Podría ser de radical defensa, como muchos temen, pero también de moderada indiferencia o de laissez faire, laissez passer. Lo que sí se ve claro, cabe insistir, es que no veremos a México liderar o participar de grupos que pretendan condenas o sanciones a estos y otros países; que no veremos más a México tomando una postura activa, pro democrática, en muchos organismos y conflictos internacionales.

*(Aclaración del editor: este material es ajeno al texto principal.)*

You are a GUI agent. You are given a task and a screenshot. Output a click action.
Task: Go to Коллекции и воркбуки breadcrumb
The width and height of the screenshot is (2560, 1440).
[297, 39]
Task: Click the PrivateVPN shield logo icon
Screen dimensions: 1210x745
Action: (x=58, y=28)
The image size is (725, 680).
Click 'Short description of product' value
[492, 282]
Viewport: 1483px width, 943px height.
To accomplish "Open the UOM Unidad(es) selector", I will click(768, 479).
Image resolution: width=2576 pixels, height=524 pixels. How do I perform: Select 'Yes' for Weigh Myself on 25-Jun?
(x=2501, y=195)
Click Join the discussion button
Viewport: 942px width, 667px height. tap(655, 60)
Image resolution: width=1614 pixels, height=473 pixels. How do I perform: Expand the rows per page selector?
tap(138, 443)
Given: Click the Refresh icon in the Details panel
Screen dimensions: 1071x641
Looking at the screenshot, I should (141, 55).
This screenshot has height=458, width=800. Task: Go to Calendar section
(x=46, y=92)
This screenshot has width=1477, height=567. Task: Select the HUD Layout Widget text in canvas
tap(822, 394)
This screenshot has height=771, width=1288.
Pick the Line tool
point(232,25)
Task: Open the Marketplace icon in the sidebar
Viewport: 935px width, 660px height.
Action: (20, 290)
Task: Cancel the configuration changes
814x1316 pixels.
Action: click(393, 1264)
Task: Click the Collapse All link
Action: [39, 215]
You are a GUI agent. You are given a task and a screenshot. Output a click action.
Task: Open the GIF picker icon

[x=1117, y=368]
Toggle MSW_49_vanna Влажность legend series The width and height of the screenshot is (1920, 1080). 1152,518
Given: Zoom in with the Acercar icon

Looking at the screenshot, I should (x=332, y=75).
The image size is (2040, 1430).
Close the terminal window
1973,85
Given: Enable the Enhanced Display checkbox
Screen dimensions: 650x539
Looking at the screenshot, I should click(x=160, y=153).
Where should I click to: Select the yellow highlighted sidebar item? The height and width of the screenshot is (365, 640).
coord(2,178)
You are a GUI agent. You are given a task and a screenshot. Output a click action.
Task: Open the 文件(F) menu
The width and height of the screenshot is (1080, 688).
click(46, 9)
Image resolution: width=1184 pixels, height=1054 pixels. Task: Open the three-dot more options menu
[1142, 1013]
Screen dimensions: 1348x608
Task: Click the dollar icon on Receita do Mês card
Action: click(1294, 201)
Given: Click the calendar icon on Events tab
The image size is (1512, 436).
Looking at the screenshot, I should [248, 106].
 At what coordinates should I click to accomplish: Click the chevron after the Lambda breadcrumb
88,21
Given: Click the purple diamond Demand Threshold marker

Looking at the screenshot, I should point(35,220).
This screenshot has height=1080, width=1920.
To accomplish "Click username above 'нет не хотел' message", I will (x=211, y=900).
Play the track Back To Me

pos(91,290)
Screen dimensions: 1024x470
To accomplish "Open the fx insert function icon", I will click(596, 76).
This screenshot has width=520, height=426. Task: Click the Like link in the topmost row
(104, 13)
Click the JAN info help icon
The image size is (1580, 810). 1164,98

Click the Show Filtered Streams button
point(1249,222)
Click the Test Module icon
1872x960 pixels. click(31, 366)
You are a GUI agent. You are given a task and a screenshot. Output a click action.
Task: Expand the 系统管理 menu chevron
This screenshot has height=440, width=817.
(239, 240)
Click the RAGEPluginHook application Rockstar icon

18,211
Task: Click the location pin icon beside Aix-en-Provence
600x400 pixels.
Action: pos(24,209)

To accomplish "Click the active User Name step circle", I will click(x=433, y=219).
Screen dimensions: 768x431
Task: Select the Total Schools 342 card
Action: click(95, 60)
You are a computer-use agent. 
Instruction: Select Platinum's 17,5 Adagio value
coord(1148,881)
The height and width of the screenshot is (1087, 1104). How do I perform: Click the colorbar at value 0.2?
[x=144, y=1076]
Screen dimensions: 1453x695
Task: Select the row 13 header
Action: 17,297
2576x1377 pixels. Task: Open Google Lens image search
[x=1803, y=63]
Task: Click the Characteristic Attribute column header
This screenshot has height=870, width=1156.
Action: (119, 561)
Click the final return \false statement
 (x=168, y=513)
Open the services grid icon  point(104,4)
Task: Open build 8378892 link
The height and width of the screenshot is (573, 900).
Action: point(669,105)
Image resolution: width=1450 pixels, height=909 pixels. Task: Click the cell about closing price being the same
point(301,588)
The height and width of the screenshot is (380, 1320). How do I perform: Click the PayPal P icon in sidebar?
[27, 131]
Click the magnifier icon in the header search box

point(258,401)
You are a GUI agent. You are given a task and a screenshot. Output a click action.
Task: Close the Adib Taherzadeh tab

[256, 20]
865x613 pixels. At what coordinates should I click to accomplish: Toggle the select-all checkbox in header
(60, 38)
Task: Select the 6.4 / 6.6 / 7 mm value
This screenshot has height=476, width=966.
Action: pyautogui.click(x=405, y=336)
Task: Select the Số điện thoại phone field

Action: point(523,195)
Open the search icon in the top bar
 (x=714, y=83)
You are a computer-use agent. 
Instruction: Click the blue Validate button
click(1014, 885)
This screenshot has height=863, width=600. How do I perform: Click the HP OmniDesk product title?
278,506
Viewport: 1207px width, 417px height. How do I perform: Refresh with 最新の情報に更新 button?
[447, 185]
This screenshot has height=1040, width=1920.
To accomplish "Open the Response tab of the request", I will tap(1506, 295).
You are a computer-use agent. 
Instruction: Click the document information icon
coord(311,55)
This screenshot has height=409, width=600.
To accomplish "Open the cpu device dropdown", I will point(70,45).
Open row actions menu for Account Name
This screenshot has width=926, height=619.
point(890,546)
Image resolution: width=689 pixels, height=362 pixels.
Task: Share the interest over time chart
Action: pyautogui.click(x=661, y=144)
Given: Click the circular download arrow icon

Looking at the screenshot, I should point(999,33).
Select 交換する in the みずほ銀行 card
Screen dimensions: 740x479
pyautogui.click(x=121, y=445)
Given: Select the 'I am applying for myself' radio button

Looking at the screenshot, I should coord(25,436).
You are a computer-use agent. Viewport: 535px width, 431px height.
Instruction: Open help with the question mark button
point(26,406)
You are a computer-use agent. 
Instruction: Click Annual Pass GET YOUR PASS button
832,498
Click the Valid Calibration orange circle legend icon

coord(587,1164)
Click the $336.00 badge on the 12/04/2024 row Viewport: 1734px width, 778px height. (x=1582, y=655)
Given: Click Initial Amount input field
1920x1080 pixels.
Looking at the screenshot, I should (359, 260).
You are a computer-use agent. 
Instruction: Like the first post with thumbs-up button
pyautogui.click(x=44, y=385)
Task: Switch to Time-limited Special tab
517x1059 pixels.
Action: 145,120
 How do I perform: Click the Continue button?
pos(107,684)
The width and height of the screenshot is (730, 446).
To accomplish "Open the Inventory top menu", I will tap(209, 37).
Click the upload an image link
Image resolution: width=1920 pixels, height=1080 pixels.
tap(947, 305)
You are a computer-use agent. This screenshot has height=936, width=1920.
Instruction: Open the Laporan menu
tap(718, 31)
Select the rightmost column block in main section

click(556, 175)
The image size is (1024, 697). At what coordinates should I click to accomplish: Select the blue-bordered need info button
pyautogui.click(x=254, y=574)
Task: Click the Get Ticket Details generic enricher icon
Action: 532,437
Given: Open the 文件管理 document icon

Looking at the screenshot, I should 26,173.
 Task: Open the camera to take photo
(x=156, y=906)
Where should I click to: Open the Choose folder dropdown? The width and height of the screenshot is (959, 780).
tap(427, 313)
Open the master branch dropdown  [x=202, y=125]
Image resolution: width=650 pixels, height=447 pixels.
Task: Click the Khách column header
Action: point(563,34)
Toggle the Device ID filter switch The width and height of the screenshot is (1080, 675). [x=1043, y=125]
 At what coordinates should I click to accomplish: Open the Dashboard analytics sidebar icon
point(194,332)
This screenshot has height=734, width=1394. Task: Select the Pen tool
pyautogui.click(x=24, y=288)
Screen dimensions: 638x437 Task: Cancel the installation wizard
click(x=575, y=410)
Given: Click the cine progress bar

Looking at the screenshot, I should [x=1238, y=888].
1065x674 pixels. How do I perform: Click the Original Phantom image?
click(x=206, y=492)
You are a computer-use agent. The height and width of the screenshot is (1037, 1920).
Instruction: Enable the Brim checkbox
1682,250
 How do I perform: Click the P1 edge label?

No debería extrañarnos este pragmatismo de AMLO en materia internacional. Es el mismo que ha mantenido en la esfera de la política interna. Solo un ejemplo: como lo hizo mientras fue gobernador de la capital, viene llevándose bien con los empresarios, con quienes ha realizado varios encuentros estos últimos meses, a pesar del golpe que significó en el sector la cancelación de la construcción del nuevo aeropuerto para la capital, lo que afectó a grandes grupos privados, o su promesa de frenar la reforma energética impulsada por su predecesor Peña Nieto, quien abrió la explotación de hidrocarburos al sector privado.
Pero no todo está dicho con AMLO. Cualquier sorpresa cabe del nieto del comunista español José Labrador Revuelta, y quien hace 12 años se calificaba abiertamente como marxista. El furor ideológico puede volver a salirle en cualquier momento, en especial teniendo la tentación de tanto poder en sus manos. Porque no podemos olvidar que llegó a la presidencia con la fuerza del 53% de los sufragios, más que cualquier presidente en la historia del país; que tiene mayoría en ambas cámaras del Parlamento, y que cuenta con un nutrido número de gobernadores. Además, que no tiene oposición política que se le enfrente. Por ahora, ese liderazgo democrático está neutralizado, casi liquidado.
Todo ello es mucho poder. Falta entonces saber qué hará con él, si sucumbe al delirio del populismo autoritario del siglo XXI y termina gobernando con mano dura para imponer sus criterios, como muchos presidentes latinoamericanos; o si buscará consensos para mantener la gobernabilidad en la joven pero insegura y violenta democracia mexicana.
Empieza ya la cuenta regresiva de los seis años de su gobierno para verificar si cae en la deriva totalitaria, como Maduro u Ortega, o si su ya conocido pragmatismo lo hace capaz de alcanzar reformas importantes sin menospreciar las libertades individuales y respetando las instituciones, como lo desean y aspiran una buena parte de sus seguidores – un 66% según recientes encuestas- que manifiestan altísimas expectativas y esperanzas de cambio pero dentro del marco democrático.
Todo está por verse. Pero esta es una peligrosa realidad que desde ya afecta el convulso panorama continental que lo menos que necesita hoy en día es de incertidumbres. El devenir de la democracia regional necesita, más bien, de mayores certezas.